Items from a data source
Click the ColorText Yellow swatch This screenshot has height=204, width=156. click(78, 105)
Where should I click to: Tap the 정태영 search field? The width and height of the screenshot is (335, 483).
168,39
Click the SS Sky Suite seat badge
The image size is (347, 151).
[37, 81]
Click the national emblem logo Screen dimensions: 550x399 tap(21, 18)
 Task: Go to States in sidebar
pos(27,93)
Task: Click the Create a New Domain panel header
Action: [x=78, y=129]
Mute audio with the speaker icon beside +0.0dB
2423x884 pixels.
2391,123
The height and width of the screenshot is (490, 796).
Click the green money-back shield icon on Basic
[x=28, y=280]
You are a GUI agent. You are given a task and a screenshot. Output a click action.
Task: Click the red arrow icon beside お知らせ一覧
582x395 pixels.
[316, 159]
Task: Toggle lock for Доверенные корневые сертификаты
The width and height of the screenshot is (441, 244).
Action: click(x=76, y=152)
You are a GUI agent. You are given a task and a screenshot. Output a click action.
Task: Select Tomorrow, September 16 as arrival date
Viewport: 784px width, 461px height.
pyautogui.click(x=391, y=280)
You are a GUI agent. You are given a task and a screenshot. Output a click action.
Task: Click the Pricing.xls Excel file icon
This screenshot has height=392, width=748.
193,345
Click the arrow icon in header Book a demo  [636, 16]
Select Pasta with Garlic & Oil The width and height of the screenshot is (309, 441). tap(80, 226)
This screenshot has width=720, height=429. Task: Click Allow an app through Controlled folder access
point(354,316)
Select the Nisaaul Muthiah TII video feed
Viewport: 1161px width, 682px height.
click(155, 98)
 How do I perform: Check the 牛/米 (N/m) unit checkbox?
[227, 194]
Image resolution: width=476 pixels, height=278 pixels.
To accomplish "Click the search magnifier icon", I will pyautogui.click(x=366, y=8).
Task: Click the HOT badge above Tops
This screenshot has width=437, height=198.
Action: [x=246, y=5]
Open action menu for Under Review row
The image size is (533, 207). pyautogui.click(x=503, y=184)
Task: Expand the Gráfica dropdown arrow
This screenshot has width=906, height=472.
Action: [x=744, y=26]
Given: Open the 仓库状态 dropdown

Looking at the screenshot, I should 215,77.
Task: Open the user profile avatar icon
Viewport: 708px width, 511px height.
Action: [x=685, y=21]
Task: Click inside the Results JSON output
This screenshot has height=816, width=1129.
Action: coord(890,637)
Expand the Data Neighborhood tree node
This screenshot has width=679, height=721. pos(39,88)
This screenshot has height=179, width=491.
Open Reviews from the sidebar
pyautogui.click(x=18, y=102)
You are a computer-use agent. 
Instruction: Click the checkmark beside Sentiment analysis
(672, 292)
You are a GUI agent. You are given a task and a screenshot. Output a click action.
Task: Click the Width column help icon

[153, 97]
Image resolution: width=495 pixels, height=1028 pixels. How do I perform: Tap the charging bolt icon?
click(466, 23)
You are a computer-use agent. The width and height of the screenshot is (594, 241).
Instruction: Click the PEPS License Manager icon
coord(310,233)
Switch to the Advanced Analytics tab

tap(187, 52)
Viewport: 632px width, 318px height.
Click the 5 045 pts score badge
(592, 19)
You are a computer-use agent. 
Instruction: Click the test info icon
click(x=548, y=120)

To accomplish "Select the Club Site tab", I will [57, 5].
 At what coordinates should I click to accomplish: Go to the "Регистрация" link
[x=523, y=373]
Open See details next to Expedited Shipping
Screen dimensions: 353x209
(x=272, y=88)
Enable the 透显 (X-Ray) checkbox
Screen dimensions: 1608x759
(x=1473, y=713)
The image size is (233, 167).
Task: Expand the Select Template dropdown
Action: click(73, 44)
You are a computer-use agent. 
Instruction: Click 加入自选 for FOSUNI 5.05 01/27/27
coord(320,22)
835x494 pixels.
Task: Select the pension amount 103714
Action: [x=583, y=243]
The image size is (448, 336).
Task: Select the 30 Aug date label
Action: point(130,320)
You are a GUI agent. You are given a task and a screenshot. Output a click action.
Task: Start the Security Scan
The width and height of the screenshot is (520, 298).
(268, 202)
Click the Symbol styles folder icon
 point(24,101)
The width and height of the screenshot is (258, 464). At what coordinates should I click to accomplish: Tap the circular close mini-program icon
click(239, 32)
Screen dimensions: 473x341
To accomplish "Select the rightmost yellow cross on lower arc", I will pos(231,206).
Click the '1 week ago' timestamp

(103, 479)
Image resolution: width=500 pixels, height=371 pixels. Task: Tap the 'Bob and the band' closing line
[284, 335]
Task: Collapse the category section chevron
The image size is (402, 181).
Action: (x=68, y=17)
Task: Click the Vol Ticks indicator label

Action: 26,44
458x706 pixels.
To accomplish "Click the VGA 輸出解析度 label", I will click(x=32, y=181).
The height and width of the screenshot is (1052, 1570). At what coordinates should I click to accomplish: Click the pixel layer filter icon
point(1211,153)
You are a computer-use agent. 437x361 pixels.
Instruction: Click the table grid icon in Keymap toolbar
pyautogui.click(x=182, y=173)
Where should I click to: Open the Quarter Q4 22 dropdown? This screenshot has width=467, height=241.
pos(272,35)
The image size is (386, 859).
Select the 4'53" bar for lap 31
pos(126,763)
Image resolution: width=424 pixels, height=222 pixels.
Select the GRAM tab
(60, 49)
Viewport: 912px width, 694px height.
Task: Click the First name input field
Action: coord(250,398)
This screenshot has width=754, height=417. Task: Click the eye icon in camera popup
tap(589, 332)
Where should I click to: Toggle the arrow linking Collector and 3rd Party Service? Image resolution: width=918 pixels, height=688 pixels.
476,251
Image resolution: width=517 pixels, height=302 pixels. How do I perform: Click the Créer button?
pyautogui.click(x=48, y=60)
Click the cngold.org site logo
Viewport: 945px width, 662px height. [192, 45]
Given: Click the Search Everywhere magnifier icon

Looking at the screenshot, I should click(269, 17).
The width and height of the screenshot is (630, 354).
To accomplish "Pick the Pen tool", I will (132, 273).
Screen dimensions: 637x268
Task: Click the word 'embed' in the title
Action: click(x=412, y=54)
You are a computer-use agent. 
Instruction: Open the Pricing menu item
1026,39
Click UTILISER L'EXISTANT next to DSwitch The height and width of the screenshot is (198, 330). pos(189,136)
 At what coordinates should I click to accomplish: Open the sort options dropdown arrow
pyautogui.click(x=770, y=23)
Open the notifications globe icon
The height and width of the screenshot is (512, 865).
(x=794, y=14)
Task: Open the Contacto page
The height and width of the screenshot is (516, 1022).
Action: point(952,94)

• Work to complete: Each record above should be transcribed exactly.

• Solution:
Click the ColorText Yellow swatch This screenshot has height=204, width=156. click(78, 105)
Where should I click to: Tap the 정태영 search field? The width and height of the screenshot is (335, 483).
168,39
Click the SS Sky Suite seat badge
The image size is (347, 151).
[37, 81]
Click the national emblem logo Screen dimensions: 550x399 tap(21, 18)
 Task: Go to States in sidebar
pos(27,93)
Task: Click the Create a New Domain panel header
Action: [x=78, y=129]
Mute audio with the speaker icon beside +0.0dB
2423x884 pixels.
2391,123
The height and width of the screenshot is (490, 796).
Click the green money-back shield icon on Basic
[x=28, y=280]
You are a GUI agent. You are given a task and a screenshot. Output a click action.
Task: Click the red arrow icon beside お知らせ一覧
582x395 pixels.
[316, 159]
Task: Toggle lock for Доверенные корневые сертификаты
The width and height of the screenshot is (441, 244).
Action: click(x=76, y=152)
You are a GUI agent. You are given a task and a screenshot. Output a click action.
Task: Select Tomorrow, September 16 as arrival date
Viewport: 784px width, 461px height.
pyautogui.click(x=391, y=280)
You are a GUI agent. You are given a task and a screenshot. Output a click action.
Task: Click the Pricing.xls Excel file icon
This screenshot has height=392, width=748.
193,345
Click the arrow icon in header Book a demo  [636, 16]
Select Pasta with Garlic & Oil The width and height of the screenshot is (309, 441). tap(80, 226)
This screenshot has width=720, height=429. Task: Click Allow an app through Controlled folder access
point(354,316)
Select the Nisaaul Muthiah TII video feed
Viewport: 1161px width, 682px height.
click(155, 98)
 How do I perform: Check the 牛/米 (N/m) unit checkbox?
[227, 194]
Image resolution: width=476 pixels, height=278 pixels.
To accomplish "Click the search magnifier icon", I will pyautogui.click(x=366, y=8).
Task: Click the HOT badge above Tops
This screenshot has width=437, height=198.
Action: [x=246, y=5]
Open action menu for Under Review row
The image size is (533, 207). pyautogui.click(x=503, y=184)
Task: Expand the Gráfica dropdown arrow
This screenshot has width=906, height=472.
Action: [x=744, y=26]
Given: Open the 仓库状态 dropdown

Looking at the screenshot, I should 215,77.
Task: Open the user profile avatar icon
Viewport: 708px width, 511px height.
Action: [x=685, y=21]
Task: Click inside the Results JSON output
This screenshot has height=816, width=1129.
Action: coord(890,637)
Expand the Data Neighborhood tree node
This screenshot has width=679, height=721. pos(39,88)
This screenshot has height=179, width=491.
Open Reviews from the sidebar
pyautogui.click(x=18, y=102)
You are a computer-use agent. 
Instruction: Click the checkmark beside Sentiment analysis
(672, 292)
You are a GUI agent. You are given a task and a screenshot. Output a click action.
Task: Click the Width column help icon

[153, 97]
Image resolution: width=495 pixels, height=1028 pixels. How do I perform: Tap the charging bolt icon?
click(466, 23)
You are a computer-use agent. The width and height of the screenshot is (594, 241).
Instruction: Click the PEPS License Manager icon
coord(310,233)
Switch to the Advanced Analytics tab

tap(187, 52)
Viewport: 632px width, 318px height.
Click the 5 045 pts score badge
(592, 19)
You are a computer-use agent. 
Instruction: Click the test info icon
click(x=548, y=120)

To accomplish "Select the Club Site tab", I will [57, 5].
 At what coordinates should I click to accomplish: Go to the "Регистрация" link
[x=523, y=373]
Open See details next to Expedited Shipping
Screen dimensions: 353x209
(x=272, y=88)
Enable the 透显 (X-Ray) checkbox
Screen dimensions: 1608x759
(x=1473, y=713)
The image size is (233, 167).
Task: Expand the Select Template dropdown
Action: click(73, 44)
You are a computer-use agent. 
Instruction: Click 加入自选 for FOSUNI 5.05 01/27/27
coord(320,22)
835x494 pixels.
Task: Select the pension amount 103714
Action: [x=583, y=243]
The image size is (448, 336).
Task: Select the 30 Aug date label
Action: point(130,320)
You are a GUI agent. You are given a task and a screenshot. Output a click action.
Task: Start the Security Scan
The width and height of the screenshot is (520, 298).
(268, 202)
Click the Symbol styles folder icon
 point(24,101)
The width and height of the screenshot is (258, 464). At what coordinates should I click to accomplish: Tap the circular close mini-program icon
click(239, 32)
Screen dimensions: 473x341
To accomplish "Select the rightmost yellow cross on lower arc", I will pos(231,206).
Click the '1 week ago' timestamp

(103, 479)
Image resolution: width=500 pixels, height=371 pixels. Task: Tap the 'Bob and the band' closing line
[284, 335]
Task: Collapse the category section chevron
The image size is (402, 181).
Action: (x=68, y=17)
Task: Click the Vol Ticks indicator label

Action: 26,44
458x706 pixels.
To accomplish "Click the VGA 輸出解析度 label", I will click(x=32, y=181).
The height and width of the screenshot is (1052, 1570). At what coordinates should I click to accomplish: Click the pixel layer filter icon
point(1211,153)
You are a computer-use agent. 437x361 pixels.
Instruction: Click the table grid icon in Keymap toolbar
pyautogui.click(x=182, y=173)
Where should I click to: Open the Quarter Q4 22 dropdown? This screenshot has width=467, height=241.
pos(272,35)
The image size is (386, 859).
Select the 4'53" bar for lap 31
pos(126,763)
Image resolution: width=424 pixels, height=222 pixels.
Select the GRAM tab
(60, 49)
Viewport: 912px width, 694px height.
Task: Click the First name input field
Action: coord(250,398)
This screenshot has width=754, height=417. Task: Click the eye icon in camera popup
tap(589, 332)
Where should I click to: Toggle the arrow linking Collector and 3rd Party Service? Image resolution: width=918 pixels, height=688 pixels.
476,251
Image resolution: width=517 pixels, height=302 pixels. How do I perform: Click the Créer button?
pyautogui.click(x=48, y=60)
Click the cngold.org site logo
Viewport: 945px width, 662px height. [192, 45]
Given: Click the Search Everywhere magnifier icon

Looking at the screenshot, I should click(269, 17).
The width and height of the screenshot is (630, 354).
To accomplish "Pick the Pen tool", I will (132, 273).
Screen dimensions: 637x268
Task: Click the word 'embed' in the title
Action: click(x=412, y=54)
You are a computer-use agent. 
Instruction: Open the Pricing menu item
1026,39
Click UTILISER L'EXISTANT next to DSwitch The height and width of the screenshot is (198, 330). pos(189,136)
 At what coordinates should I click to accomplish: Open the sort options dropdown arrow
pyautogui.click(x=770, y=23)
Open the notifications globe icon
The height and width of the screenshot is (512, 865).
(x=794, y=14)
Task: Open the Contacto page
The height and width of the screenshot is (516, 1022).
Action: point(952,94)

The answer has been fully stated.